Favourite books of 2011

This is a bit of a departure from the premise of this blog but I’ve been looking back on 2011 trying to decide which were my favourite books. I never used to think about stuff like this but then one year my work totally sprung it on me that we were each going to pick out some favourite books and create a shop top 10 for the year. I was completely lost and so ever since then I’ve been making notes of my favourite new books throughout the year so I would actually have something to say when the time came. Needless to say, it’s never happened again. But now I have a platform to unleash my recommendations on an unsuspecting public! Muahahahahahahah!

Note: these aren’t ranked or anything, I can never decide which one I like SUPER best, and just when I think I have decided, I change my mind. So in no particular order:

A Visit from the Goon Squad by Jennifer Egan is a novel comprised of interlinking short stories, each from a different narrator. They’re linked by Benny and Sasha, record label executives and some of the stories are from them, others are from people close to them and others are by people so distant that it takes you a while to figure out how they’re connected. The sotry hops from their 70s punk rock beginnings through to the present and then stretches into the future. All this creates a sweeping, messy, witty picture of time, music, human fallibility and ultimately (for me) hope. The power point chapter is beautiful. Read it to find out what that means. Or read it because of the cool hipster title. Or read it because it won the 2011 Tournament of Books. But definitely read it!
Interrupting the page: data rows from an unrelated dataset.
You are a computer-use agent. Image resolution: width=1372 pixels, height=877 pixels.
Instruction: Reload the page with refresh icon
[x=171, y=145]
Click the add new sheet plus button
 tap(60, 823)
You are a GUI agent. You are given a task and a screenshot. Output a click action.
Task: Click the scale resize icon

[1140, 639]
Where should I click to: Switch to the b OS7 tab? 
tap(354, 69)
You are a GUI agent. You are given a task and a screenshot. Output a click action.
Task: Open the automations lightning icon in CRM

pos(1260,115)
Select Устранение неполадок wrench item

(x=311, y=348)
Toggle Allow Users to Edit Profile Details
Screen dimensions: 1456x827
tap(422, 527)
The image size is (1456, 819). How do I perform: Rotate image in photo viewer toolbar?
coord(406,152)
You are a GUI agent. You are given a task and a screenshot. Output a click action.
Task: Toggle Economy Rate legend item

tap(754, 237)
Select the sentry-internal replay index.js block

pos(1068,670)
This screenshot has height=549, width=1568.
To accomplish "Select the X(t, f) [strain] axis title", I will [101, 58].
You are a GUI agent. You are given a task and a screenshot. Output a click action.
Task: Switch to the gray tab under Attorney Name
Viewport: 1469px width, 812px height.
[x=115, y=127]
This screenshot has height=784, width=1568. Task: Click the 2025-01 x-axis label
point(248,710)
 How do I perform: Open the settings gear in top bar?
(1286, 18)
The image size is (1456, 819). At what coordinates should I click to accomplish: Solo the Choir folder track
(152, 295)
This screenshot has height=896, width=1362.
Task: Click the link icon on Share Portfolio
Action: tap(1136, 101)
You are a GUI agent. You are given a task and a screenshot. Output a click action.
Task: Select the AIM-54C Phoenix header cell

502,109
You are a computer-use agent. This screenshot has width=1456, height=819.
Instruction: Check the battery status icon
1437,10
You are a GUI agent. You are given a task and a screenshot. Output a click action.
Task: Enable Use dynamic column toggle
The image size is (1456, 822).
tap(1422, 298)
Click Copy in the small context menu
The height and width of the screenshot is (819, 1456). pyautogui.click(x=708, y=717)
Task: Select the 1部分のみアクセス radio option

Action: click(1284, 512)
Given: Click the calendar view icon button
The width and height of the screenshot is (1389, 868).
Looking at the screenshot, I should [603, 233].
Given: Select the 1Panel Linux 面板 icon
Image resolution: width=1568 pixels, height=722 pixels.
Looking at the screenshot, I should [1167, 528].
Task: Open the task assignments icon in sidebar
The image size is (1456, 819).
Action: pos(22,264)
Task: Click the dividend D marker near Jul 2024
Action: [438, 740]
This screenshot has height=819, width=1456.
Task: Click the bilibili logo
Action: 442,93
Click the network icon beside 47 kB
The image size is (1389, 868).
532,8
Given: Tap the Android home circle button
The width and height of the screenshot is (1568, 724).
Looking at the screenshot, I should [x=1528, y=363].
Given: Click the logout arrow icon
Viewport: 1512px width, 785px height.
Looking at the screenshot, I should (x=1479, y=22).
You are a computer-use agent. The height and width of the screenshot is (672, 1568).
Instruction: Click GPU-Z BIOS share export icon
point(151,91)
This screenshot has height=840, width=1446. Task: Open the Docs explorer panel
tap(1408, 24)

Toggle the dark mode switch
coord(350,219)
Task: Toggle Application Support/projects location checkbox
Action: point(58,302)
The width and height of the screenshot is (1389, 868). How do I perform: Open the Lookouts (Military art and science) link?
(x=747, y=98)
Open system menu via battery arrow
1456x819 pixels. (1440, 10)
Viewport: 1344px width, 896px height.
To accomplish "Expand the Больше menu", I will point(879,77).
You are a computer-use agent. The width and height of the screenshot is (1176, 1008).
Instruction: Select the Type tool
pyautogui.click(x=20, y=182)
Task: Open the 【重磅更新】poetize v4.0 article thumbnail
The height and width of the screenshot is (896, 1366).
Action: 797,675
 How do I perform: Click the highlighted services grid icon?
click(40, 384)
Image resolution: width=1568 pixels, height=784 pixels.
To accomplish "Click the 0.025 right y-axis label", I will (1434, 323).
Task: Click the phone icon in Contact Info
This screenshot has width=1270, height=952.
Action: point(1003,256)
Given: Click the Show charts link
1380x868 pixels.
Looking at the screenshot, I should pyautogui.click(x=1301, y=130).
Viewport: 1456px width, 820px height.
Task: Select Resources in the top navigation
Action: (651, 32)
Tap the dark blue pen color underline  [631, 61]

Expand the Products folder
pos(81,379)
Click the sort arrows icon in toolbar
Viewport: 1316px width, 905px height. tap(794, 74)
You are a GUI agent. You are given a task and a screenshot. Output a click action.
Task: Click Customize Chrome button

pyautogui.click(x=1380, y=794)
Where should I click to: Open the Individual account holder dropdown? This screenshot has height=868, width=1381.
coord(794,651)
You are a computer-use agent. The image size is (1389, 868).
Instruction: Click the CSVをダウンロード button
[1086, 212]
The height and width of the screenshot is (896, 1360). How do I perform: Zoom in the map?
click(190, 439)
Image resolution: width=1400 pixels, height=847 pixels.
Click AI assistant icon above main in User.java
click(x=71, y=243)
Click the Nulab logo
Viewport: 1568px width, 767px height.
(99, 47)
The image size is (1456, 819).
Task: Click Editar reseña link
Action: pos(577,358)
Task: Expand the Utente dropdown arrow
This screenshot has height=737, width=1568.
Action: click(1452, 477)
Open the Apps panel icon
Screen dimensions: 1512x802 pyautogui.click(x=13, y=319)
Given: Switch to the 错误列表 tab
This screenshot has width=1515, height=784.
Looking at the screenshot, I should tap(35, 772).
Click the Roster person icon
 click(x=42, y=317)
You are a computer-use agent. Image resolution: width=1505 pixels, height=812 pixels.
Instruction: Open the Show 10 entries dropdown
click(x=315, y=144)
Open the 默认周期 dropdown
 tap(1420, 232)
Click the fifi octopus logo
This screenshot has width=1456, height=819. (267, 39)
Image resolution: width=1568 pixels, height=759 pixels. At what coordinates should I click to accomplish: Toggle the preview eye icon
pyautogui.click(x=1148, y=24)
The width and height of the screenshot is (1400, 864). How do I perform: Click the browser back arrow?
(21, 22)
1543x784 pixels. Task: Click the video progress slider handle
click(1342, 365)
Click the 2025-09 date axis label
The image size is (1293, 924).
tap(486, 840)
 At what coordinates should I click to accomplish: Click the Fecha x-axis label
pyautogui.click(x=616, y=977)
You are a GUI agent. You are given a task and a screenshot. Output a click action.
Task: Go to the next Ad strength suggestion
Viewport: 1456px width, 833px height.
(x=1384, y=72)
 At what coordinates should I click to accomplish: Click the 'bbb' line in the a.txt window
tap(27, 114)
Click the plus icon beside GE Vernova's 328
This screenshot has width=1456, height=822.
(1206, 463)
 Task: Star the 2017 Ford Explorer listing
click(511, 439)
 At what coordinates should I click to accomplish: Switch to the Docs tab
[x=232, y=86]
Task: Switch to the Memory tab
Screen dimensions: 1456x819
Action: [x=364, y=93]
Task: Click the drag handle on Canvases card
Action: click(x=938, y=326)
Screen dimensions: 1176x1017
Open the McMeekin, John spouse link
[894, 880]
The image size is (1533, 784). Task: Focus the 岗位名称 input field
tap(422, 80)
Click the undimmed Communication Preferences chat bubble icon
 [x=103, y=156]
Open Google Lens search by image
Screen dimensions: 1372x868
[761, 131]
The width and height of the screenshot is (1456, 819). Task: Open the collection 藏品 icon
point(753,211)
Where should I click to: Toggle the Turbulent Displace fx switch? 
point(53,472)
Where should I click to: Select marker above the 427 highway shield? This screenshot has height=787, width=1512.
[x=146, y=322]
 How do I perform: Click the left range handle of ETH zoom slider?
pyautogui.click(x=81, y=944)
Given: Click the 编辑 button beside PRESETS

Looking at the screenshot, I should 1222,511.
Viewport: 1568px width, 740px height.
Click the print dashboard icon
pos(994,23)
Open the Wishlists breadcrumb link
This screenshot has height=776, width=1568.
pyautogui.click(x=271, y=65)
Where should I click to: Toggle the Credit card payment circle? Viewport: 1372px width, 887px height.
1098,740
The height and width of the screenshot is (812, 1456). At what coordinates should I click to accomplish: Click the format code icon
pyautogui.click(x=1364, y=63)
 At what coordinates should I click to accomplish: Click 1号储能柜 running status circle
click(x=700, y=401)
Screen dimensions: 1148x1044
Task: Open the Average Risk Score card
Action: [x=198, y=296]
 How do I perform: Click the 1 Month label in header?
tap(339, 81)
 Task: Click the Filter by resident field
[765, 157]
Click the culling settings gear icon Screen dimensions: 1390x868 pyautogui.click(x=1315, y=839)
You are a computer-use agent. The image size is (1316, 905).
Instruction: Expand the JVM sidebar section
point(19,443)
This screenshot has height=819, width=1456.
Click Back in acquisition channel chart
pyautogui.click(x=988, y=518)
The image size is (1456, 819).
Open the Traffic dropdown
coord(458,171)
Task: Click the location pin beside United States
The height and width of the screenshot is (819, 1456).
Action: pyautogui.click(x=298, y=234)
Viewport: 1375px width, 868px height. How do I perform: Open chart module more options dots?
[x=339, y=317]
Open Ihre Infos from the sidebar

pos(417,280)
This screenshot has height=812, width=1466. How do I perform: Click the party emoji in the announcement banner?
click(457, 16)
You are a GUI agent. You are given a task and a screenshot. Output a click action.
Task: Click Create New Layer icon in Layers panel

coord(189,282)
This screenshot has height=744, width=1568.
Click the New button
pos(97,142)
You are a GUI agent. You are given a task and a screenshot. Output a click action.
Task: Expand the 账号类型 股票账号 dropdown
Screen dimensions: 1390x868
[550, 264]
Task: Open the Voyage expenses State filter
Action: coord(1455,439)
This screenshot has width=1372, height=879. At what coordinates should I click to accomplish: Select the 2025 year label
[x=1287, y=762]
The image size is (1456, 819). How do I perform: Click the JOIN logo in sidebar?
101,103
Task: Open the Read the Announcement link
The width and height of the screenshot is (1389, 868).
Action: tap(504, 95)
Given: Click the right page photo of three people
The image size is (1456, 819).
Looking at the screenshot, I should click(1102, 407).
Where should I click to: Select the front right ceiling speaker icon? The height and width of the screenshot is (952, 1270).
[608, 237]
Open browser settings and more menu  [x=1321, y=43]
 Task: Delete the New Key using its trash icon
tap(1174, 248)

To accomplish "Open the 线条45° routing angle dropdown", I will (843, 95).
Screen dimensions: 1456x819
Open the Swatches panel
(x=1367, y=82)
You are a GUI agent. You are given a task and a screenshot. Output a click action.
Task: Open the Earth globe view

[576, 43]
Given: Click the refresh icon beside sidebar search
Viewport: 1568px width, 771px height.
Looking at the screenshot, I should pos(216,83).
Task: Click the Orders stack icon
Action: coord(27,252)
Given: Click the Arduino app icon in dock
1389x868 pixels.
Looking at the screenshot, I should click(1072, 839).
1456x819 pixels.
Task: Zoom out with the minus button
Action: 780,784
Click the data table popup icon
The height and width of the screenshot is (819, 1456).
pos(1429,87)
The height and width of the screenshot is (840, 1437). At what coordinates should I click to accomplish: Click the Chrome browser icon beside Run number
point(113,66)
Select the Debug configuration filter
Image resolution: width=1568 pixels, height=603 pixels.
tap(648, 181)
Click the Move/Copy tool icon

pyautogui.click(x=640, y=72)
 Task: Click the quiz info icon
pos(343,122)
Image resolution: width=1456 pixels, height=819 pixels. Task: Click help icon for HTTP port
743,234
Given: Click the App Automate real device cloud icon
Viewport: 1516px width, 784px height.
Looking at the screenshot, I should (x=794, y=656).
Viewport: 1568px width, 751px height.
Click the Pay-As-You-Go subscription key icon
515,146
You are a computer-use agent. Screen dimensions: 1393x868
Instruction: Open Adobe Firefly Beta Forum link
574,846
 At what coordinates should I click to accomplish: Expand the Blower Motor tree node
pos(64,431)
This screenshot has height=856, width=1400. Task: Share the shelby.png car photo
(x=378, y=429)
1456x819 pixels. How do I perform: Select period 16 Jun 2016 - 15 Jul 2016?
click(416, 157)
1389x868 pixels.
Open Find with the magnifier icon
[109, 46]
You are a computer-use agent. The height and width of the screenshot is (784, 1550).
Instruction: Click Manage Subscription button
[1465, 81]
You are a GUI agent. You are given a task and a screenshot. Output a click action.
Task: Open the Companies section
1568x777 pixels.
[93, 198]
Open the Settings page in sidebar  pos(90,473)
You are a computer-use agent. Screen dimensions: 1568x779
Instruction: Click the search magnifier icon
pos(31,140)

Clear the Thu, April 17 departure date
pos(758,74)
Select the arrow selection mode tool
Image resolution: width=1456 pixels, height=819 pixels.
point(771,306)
The Marriage Plot by Jeffrey Eugenides has POLARISED the small circle of people I know who have read it. I adored it. I gave it to my brother who thought it was average but because of what he calls my ‘irrational love’ for it has set out to DESTROY it. Through blogging and recommendations and general insulting, not through actual destruction. I want to stress again that neither I nor anyone in my family would physically harm a book. In fact if anything my brother is even more pedantic than me and doesn’t like it when I read his books because I hold them open too widely. YEAH. Anyway I was heartened again when the cafe owner next to my bookshop told me how much she loved it and it was for the same reasons that I do. The Marriage Plot follows three students who have just finished their university degrees and are trying to find their place in the world. Leonard is a crazy smart, crazy charismatic biology student struggling with mental illness and self-medication. Mitchell is a gifted theology student who isn’t sure what he believes in. Madeleine is a literature major who has a great paper on ‘The Marriage Plot’ in Austen and Elliot but isn’t sure what she’s going to do with herself in the real world (overidentify much?). Apart from being a modern take and at the same time a subtle mocking of the traditional marriage plot story, I loved this book because Eugenides made me love his characters, even the annoying ones. I felt like he really captured the melodrama that is college/university life (ummm, my life really) but not condescendingly. He writes so simply and yet elegantly that you’re drawn along and never want to put the book down.

The Art of Fielding by Chad Harbach is a novel about a group of people coming together and breaking apart around a baseball team. There’s Henry, the preternaturally talented yet unassuming short stop, Mike the captain, the leader of men who wants too much more, Owen, the least likely athlete ever, Dean Affenlight, the eternal bachelor with a new interest on the field, his daughter Pella who escapes to his university following a failed marriage. Now let me tell you I hate sports. All sports. I hate sport a lot. It would take up way too much of my reviewing room to tell you how much I hate sport, and I’ve already wasted some room on my petty feud with my brother. So when I tell you that this book is about baseball, not just baseball as a metaphor but baseball drills, practise and games, take me seriously when I say it is such a good book about baseball that I didn’t want to ever stop reading it, even the baseball parts. So whether you like sport or not, you should definitely read The Art of Fielding for its beautiful writing and its unlikely yet earnest friendships that make you believe we all might just be ok.